Begin to Hope is Spektor's fourth full-length album and the first to see major distribution. Her first two albums were self-released, as was her third, Soviet Kitsch, until Sire picked it up.

Both a member of the New York City anti-folk collective, whose other recent members include the Moldy Peaches, and classically trained at the SUNY Purchase music conservatory, Spektor's songs reflect these dual influences with each note.

She started piano at age 6 and began to write songs as a teenager while hiking in Israel. Begin to Hope is much more polished than the raw sultriness of her previous works, thanks in part to producer David Kahne, who has worked with Paul McCartney and a long list of greats.
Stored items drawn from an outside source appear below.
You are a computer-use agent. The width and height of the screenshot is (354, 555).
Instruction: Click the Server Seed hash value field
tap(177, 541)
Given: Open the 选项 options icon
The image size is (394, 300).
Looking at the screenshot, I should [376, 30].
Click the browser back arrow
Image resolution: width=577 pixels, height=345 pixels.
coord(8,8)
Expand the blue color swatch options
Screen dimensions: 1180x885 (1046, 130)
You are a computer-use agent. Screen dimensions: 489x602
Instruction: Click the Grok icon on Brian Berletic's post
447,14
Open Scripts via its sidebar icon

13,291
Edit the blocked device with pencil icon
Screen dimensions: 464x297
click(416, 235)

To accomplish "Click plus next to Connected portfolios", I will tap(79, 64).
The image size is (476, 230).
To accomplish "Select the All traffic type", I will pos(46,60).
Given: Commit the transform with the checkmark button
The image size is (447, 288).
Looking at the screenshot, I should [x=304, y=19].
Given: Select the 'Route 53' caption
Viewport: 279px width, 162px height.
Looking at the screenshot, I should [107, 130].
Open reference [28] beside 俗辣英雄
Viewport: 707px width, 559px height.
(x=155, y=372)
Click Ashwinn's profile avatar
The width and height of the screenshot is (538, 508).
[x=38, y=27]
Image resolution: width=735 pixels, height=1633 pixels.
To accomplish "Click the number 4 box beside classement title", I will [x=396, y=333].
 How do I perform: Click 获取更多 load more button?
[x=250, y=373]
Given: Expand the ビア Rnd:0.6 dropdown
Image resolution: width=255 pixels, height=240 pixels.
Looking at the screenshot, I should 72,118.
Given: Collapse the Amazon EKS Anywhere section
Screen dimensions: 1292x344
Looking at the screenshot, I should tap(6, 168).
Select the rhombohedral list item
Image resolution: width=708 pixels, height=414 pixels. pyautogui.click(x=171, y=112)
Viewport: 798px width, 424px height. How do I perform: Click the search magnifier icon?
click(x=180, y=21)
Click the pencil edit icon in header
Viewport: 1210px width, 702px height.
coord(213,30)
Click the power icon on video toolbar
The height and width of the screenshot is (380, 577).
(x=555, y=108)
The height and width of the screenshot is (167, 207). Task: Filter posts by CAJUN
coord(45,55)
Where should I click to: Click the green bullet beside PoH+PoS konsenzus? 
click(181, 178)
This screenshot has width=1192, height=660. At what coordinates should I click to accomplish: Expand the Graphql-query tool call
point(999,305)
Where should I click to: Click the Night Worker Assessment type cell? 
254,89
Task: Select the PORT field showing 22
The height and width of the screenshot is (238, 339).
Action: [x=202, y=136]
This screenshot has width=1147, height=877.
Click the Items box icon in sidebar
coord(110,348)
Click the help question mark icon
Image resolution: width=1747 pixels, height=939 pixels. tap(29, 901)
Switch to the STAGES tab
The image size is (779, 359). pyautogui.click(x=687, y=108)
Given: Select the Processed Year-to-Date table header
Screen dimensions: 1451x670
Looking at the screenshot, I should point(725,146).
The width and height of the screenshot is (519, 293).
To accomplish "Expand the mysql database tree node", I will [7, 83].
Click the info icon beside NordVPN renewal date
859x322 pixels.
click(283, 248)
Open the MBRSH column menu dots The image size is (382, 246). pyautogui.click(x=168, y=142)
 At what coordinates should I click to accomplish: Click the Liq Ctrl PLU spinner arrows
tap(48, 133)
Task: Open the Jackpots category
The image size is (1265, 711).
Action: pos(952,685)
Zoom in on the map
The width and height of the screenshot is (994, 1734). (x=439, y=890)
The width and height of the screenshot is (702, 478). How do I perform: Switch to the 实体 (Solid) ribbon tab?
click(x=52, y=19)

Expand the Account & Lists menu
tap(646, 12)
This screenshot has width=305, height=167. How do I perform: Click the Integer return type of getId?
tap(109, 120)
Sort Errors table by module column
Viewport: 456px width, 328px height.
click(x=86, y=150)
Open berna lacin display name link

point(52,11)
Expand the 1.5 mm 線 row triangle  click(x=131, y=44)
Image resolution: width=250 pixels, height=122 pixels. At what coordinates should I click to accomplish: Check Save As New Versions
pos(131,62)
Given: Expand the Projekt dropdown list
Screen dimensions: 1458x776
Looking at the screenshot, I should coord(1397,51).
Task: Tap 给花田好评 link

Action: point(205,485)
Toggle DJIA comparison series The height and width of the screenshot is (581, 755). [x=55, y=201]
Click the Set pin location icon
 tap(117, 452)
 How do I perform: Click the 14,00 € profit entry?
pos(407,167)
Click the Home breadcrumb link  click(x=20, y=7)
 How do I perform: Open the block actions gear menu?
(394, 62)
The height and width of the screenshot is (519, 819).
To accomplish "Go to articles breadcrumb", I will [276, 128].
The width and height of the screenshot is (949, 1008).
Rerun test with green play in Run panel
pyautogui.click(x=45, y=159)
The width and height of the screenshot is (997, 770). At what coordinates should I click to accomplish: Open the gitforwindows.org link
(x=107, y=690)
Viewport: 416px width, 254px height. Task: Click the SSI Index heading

This is not to say that there is less emotion here. The most gushing example comes in track 7, "Après Moi," which begins with the epic Rachmoninoff-styled swelling of minor piano chords. Spektor's voice steps in at about the sixteenth measure with a cabaret voice quickly made distinct with one of her guttural ughs. The piece climaxes as she sings in Russian--lines from a Boris Pasternak poem--the only time on the album in which she uses her mother tongue.

Known to bang on the side of her piano with drumsticks and to begin beat boxing, her performing is highly individual. In Begin to Hope this individualism is refined, not reduced.

Regina Spektor

Unlike many singer-songwriters, Spektor is adamantly against confessionalism. These are all stories about other people, written like a piece of short fiction.

Her ballads are achingly sad and beautiful, best displayed in "Samson," a twinkly tune played in the upper register. "Samson went back to bed / Not much hair left on his head / Ate a slice of wonder bread and / Went right back to bed / And the history books forgot about us / And the Bible didn't mention us / Not even once."

Mixing literary illusions with popular culture, Spektor's lyrics are as dualistic as her compositions. "Samson" is juxtaposed with "On the Radio," an upbeat melodic tune in which she sings about the Guns 'n' Roses song "November Rain," as it plays on the radio. "That solo's awful long/but it's a good refrain."

Track 10, "Edit," harkens towards a more rhythmic electronic sound. Drum machines pulse. The chorus is merely her repeating "edit, edit, edit, edit," over and over again with a popped t each time. Suddenly a whimsical piano line wisps in.

Spektor is a musician that revels in extreme juxtapositions. In Begin to Hope she balances her classical training with a punk aesthetic, and rolls it all into perfectly hued pop perfection.